### EXCERPT PROVIDED

== == ==

Ernst Jünger: The Forest Passage (2013)

PREFACE: individual > nation (only individual can be saved/damned); salvation in the “forest” (=individual freedom); “forest passage” = return to freedom; relies only on self (all institutions bankrupt); forest rebel’s aim: not to improve the world or to fight society (it’s beyond corrupt) but to 1) save his own soul 2) obey his conscience; his successor in Eumeswil (1977): anarch, almost identical but not the same: forest rebel has been expelled from society <-> anarch has expelled society from himself; example: young social democrat who shot down half a dozen auxiliary policemen in front of his apartment -> violence is better than relying on legal procedures (running to the layer while mother being raped); safety of home: depends more on family father with axe in hand (-> Iceland) rather than constitutions

INTRODUCTION: book: call for resistance, strategy of opposition to oppressive power (Leviathan); forest passage: set oneself apart from the masses; background: Nazi dictatorship; goal: new freedom (=religion, not enlightenment rationality); archetypes: soldier & worker, technology transforms them both (-> modern utopia: “new man”) <-> forest rebel: resists technology (degrades human life); automatism promotes fear (eg constant need to listen to the news - “bed time story” of the state, lots of antennae ~ “hairs standing on end” -> symbol of fear); representatives of forest rebels: David (shepherd), Joan of Arc (virgin), William Tell (archer) + anti-Nazi resistance leaders (Petter Moen, Helmuth James Graf von Moltke); religion: irrationality & myth <-> cult of reason; source of strength to opposition: personal integrity from human freedom, self-respect and tradition

  1. core question: question involving personal danger
  2. nature of questions changed (answers more important than solutions ~ interrogation); elections vs questionnaires; silence itself is an answer too; election became form of plebiscite (poll); illusion of freedom must be maintained
  3. in dictatorship: 90% affirmation is not enough (10% enemy not acceptable) <-> 98% affirmation is favorable; 2% who voted “no” has double benefits: 1) they justify the 98% “yes” (they could have voted for “no” -> freedom still exists) 2) they show that there is still danger -> dark taboo; dictatorships cannot survive without hate; election becomes questionnaire
  4. intention to vote no might be shared with others <-> orchestrators will try to make you believe you are alone; numerical majority: signs of moral superiority (eg peace referendum: only a criminal would vote “no”) -> man falls into trap
  5. humor is absent from tyranny; some nay votes may have been “corrected” -> finding one nay vote means plenty
  6. voting “no” -> voter does exactly what opponents expect of him; he endangered himself only to contribute to the official statistics; he is depositing his honest capital in a crooked bank; there are much better ways to express his views: eg writing “I said no” or just “No” on the side of a bridge or writing “hunger” on the factory wall -> causes much more disruption
  7. voting “no” doesn’t shake the opponent but changes the voter
  8. “yes” stands for necessity, “no” for freedom -> it degenerates when one is missing; forest passage: freedom of individual
  9. solitary voter not yet forest rebel; need to abandon framework of old majority conceptions (statistics, numerical ratios); dictatorships not only dangerous but endangered too; minority ~ chemical reagent with unforeseeable potential; mistrust grows as approval rate approaches 100% (resistance have become invisible) -> need to keep an eye on everyone; increased police force diminishes external power; ruler’s nightmare: hiding wolves turning flock of sheep into a pack
  10. two figures: 1) Worker (confidently marching toward its goals) vs 2) Unknown Soldier (hero who shoulders great burdens in the midst of mechanical devastations, true descendant of western chivalry); World War II: machines » soldiers
  11. reasons for brutality: cruel nature of rational thought, elimination of free competition -> speed must be maintained by fear -> persecution; two concerns: meeting obligations & not deviating from the norm; is there any other option? to resist new concept of power new concept of freedom is needed (not only want to save your own skin but willing to risk it); danger of comfort: man relies on assistance too heavily (eg water, electricity) -> becomes helpless when they don’t work; domesticated animal ~ slaughterhouse animal; catastrophes test how much you are still natively grounded (=connected to earth); extreme that: decision between giving up or persevering from his own innermost forces (-> forest passage)

== == ==

### MATERIAL PROVIDED
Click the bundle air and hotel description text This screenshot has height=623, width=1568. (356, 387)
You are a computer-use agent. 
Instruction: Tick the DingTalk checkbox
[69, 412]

== == ==

### WORK TASK
Carry on the notes on Ernst Jünger's The Forest Passage from the point where they end. Nothing in the listing is needed here.

### TASK OUTPUT
  12. imperial expansion: perfect security <-> individual: defenseless
  13. symptom of fear; turning point: Titanic (comfort vs destruction, automatism vs catastrophe); man restricts his own power in exchange of technology/convenience: no longer tree in the forest but passenger in a fast-moving vessel; gives sense of power at the expense of freedom; sign of fear: constant need to hear the news; myriad antennae ~ hairs standing on end
  14. freedom from fear » power & health; monologue with fear -> it has the last word vs dialogue -> freedom remains; path of self-sacrifice vs slaughterhouse -> each of us has to face the decision alone; individual isn’t an elite, it is concealed in each of us (sleeping in the forest); illusion: machines are greater than man (man created them -> he can tear it down too)
  15. danger: reliance on pure imagination (~Christian nihilism); “For we cannot limit ourselves to knowing what is good and true on the top floors while fellow human beings are being flayed alive in the cellar.” imagination gives power to act but isn’t enough in itself; world ~ fast-moving vehicle (Titanic/Leviathan) <-> forest: perfect stillness; two simultaneous reality (-> myth)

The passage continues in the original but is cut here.